Before, we demonstrated that reduced-ness is not an open condition (though for quasi-compact schemes, we can still check reducedness at closed points). However, for Noetherian schemes, reduced-ness is indeed an open condition.

For this post, we only use two properties of associated points of an $A$-module $M$ for $A$ Noetherian.

• The associated points of $M$ are precisely generic points of irreducible components of supports of some global sections of $\widetilde{M}$.
• $M$ has finitely many associated points.
  
  Warning: we only talk about supports of global sections.
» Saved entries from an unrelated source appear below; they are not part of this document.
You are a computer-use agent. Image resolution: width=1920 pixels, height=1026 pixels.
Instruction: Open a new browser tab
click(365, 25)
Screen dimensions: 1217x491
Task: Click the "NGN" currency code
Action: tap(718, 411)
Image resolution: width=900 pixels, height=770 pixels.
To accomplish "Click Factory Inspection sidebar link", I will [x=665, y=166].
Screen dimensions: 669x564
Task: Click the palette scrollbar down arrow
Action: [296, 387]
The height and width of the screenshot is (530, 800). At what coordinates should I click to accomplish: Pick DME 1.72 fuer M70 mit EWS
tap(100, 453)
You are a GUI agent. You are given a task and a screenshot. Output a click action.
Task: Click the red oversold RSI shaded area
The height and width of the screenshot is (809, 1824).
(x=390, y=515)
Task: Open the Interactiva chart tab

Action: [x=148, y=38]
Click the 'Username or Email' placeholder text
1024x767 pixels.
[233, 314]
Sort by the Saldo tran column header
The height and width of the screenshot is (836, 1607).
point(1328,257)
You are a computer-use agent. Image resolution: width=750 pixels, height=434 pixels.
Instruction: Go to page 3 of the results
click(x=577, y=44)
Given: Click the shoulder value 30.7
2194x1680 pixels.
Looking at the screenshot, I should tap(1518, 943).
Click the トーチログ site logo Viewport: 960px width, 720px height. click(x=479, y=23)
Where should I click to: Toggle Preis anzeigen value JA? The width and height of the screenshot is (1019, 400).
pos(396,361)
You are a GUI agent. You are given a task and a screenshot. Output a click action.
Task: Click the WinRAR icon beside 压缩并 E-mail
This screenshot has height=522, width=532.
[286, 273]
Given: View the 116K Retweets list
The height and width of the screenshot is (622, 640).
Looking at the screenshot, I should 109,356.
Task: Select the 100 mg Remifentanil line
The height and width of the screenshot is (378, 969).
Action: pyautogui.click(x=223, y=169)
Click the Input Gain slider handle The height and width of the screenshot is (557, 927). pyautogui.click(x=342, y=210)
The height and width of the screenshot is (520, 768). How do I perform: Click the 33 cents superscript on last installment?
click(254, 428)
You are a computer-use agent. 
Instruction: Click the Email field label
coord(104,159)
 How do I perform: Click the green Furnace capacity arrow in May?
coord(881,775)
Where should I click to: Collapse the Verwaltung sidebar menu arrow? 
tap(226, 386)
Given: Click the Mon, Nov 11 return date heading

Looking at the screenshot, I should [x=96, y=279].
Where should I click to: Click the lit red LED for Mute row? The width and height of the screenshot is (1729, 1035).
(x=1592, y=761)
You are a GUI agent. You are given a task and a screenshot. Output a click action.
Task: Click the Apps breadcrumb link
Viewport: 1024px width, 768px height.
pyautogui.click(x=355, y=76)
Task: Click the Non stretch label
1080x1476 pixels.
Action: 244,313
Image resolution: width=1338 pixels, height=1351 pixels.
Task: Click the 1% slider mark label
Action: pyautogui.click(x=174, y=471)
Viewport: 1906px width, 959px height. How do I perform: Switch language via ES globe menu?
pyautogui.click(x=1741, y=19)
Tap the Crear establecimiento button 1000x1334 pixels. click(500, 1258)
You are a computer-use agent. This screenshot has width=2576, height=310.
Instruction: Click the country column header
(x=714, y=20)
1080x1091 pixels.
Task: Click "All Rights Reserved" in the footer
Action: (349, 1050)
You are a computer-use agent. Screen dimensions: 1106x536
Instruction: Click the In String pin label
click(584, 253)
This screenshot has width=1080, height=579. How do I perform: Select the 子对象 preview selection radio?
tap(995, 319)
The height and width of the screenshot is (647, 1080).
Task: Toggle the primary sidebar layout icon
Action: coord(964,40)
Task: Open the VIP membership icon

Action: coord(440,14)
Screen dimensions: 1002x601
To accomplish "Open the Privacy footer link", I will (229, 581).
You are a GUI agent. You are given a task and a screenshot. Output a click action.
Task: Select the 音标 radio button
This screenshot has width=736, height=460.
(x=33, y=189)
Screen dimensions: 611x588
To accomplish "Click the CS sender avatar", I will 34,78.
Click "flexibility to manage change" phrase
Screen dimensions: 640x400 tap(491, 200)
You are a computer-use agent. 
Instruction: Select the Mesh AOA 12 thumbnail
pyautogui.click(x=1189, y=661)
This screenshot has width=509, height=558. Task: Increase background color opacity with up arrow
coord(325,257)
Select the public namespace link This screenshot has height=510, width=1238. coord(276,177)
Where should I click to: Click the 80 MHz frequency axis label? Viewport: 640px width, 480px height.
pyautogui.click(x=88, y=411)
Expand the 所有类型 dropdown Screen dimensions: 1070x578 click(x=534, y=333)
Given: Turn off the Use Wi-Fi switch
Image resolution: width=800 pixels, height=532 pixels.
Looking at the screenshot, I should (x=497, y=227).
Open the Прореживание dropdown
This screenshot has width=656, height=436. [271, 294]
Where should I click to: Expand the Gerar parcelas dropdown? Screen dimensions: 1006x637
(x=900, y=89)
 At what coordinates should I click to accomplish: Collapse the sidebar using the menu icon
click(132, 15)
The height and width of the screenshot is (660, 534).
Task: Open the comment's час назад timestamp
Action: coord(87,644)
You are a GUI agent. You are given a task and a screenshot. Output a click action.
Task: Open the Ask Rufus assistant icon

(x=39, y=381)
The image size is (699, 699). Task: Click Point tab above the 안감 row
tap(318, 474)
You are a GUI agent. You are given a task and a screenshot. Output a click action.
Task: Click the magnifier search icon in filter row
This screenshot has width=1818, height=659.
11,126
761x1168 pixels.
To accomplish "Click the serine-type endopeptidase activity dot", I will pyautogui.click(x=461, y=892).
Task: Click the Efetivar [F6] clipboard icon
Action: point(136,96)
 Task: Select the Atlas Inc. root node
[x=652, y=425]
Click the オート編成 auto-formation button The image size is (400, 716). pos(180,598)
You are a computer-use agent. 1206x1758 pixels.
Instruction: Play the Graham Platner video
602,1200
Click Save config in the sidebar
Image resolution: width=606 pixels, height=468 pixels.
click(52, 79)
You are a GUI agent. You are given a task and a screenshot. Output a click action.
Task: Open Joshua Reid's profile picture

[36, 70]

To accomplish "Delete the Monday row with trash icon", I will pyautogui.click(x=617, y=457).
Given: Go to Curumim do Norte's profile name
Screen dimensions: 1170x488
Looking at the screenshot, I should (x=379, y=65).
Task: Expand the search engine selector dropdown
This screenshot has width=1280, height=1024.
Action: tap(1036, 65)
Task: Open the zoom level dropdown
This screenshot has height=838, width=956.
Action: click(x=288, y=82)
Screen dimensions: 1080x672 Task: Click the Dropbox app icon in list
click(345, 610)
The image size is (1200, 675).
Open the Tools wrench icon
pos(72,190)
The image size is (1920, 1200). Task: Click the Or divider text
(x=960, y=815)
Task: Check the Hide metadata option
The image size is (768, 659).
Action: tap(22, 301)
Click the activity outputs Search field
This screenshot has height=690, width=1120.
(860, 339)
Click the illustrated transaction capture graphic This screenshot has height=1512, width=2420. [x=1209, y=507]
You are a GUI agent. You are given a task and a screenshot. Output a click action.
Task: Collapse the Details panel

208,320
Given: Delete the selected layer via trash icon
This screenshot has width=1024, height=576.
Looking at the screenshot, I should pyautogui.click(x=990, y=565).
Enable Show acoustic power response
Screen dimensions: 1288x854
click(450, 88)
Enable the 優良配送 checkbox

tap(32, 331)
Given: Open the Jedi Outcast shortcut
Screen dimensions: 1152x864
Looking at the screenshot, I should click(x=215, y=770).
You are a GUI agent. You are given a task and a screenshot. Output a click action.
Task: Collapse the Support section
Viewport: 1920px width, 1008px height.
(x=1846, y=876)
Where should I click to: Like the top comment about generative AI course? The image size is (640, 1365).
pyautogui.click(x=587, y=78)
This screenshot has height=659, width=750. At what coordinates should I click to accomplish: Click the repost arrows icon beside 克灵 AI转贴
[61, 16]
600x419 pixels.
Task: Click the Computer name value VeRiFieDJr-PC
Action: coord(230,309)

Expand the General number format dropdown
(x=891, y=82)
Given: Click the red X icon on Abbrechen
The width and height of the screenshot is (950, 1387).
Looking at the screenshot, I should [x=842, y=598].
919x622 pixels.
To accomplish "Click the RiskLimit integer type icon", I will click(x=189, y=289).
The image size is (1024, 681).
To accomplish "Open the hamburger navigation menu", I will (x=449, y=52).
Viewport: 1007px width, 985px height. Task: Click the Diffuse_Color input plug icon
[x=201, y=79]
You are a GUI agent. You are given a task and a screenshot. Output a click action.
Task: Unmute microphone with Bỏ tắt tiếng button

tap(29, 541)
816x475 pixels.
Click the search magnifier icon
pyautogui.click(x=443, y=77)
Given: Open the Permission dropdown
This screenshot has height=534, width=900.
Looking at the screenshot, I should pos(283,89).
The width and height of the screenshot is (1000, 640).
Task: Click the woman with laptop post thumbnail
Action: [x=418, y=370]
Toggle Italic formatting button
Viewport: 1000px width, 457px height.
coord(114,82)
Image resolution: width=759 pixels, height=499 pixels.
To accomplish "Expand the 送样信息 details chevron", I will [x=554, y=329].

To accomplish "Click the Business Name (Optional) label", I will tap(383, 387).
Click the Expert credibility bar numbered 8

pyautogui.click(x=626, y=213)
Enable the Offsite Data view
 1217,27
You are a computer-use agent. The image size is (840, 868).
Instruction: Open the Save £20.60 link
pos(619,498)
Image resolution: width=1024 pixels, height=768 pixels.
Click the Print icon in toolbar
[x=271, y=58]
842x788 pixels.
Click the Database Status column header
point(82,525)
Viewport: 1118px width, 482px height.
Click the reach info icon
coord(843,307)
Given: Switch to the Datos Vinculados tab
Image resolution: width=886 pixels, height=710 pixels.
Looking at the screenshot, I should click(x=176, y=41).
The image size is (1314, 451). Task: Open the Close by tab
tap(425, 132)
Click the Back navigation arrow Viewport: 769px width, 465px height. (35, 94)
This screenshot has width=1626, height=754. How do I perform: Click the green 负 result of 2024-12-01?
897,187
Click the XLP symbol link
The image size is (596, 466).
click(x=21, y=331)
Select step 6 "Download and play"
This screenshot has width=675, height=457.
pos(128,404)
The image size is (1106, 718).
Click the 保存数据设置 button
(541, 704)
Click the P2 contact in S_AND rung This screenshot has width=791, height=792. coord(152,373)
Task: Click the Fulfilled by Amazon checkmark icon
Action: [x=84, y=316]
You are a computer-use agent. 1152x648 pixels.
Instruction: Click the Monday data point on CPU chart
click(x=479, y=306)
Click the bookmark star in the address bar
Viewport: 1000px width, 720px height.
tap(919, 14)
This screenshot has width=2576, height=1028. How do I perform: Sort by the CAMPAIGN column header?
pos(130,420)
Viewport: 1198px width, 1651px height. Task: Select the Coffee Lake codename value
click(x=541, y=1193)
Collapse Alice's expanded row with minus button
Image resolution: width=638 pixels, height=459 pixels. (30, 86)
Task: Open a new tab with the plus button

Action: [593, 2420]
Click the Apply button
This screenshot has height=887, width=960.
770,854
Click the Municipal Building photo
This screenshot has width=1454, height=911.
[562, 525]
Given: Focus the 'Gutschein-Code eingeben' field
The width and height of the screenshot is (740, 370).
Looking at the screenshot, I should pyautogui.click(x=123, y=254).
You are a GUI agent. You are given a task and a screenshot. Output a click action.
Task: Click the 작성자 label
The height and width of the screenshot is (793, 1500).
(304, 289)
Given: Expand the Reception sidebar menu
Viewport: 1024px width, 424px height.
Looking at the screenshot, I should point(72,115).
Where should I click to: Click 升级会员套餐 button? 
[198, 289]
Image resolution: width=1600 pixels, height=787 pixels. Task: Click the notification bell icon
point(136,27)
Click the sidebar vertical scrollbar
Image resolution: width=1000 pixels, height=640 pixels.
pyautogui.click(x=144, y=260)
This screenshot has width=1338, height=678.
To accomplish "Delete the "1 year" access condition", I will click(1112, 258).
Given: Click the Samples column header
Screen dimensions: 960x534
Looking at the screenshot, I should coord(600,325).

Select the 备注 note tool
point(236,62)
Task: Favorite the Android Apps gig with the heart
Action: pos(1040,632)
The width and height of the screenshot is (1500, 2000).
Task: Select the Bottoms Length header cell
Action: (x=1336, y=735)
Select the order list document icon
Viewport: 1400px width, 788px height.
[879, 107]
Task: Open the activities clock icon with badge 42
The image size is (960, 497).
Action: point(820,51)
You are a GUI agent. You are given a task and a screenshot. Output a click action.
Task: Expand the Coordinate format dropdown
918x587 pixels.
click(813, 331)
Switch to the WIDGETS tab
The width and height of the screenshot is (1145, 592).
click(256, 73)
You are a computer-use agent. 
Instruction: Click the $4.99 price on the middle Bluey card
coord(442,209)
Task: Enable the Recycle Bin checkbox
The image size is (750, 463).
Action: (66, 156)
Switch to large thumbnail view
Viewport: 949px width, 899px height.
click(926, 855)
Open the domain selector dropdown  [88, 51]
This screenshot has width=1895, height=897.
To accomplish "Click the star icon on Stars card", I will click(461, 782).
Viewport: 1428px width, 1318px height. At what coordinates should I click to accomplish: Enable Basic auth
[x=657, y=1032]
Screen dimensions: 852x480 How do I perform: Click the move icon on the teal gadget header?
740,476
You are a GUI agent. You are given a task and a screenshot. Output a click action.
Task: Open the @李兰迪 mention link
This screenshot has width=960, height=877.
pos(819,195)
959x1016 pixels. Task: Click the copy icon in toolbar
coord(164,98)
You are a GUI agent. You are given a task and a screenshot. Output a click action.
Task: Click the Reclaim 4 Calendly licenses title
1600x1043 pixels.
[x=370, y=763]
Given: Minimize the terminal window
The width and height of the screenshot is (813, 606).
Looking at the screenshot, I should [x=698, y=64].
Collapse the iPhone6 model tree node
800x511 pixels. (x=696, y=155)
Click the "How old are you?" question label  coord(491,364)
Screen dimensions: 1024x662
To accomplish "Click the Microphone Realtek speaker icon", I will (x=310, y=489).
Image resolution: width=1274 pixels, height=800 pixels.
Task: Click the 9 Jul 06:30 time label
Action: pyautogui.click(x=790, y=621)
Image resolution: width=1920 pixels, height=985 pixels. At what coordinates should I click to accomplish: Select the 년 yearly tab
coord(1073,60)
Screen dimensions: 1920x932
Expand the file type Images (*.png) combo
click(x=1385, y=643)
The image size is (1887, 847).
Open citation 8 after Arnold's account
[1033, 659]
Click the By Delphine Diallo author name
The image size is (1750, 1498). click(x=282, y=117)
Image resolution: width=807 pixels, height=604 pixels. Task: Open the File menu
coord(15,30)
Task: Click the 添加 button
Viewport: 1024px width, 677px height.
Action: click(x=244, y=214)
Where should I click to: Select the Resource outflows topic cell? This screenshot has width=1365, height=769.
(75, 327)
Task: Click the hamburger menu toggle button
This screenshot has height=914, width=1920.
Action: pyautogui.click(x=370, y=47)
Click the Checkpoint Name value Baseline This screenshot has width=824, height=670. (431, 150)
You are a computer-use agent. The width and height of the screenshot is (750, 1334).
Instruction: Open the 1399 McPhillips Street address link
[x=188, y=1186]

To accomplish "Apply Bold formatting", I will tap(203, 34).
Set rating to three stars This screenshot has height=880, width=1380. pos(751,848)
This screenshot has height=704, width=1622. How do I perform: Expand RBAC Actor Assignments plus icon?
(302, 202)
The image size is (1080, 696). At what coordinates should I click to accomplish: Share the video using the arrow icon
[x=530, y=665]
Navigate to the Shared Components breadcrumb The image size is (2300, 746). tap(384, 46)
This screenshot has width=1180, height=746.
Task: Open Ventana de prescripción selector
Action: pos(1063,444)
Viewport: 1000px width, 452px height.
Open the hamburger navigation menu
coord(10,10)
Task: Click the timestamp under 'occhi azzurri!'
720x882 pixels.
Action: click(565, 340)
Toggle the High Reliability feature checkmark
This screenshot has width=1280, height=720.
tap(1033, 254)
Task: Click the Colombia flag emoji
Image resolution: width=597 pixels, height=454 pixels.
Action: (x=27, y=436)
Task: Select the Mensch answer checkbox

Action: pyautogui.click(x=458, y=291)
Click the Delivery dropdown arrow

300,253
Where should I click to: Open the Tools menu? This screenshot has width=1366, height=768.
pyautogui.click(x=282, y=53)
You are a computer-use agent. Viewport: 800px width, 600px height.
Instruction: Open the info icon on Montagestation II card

Proposition. Let $X = \text{Spec} A$. Show the the set of nonreduced points of $X$ is the closure of the nonreduced associated points. In other words, let $S$ be the set of non-reduced points of $X$. Then
$$S = \overline{S \cap \text{Ass} X}.$$

Proof.  Let $p$ be in the closure of the set of non-reduced associated points.
Then $p \in \overline{\{q\}}$ for some non-reduced associated point $q$, i.e.$p \supset q$. Thus we have  $A_q = (A_p)_q$. If $A_p$ is reduced then so must $A_q$, therefore $A_p$ is nonreduced.

On the other hand, suppose $p$ has nonreduced stalk, i.e. there is some (not necessarily global) section $s_p \neq 0$ such that $s_p^n = 0$ for some $n$. On a sufficiently small affine open $D(f) \ni p$, we could represent $s$ as $a/f$ for some $a \in A$. Thus we have $(af)$ is nilpotent (by proof of Lemma). Now $(af)_p \neq 0$ so $p \in \text{Supp}(af)$ thus it must be in the closure of some associated point $q$. (In particular, $(af)_q \neq 0$). On the other hand, as $D(f) \ni q$, and $(af)^n = 0$ on $D(f)$. Thus  $(af)^n_q = 0$, so $q$ is a non-reduced point.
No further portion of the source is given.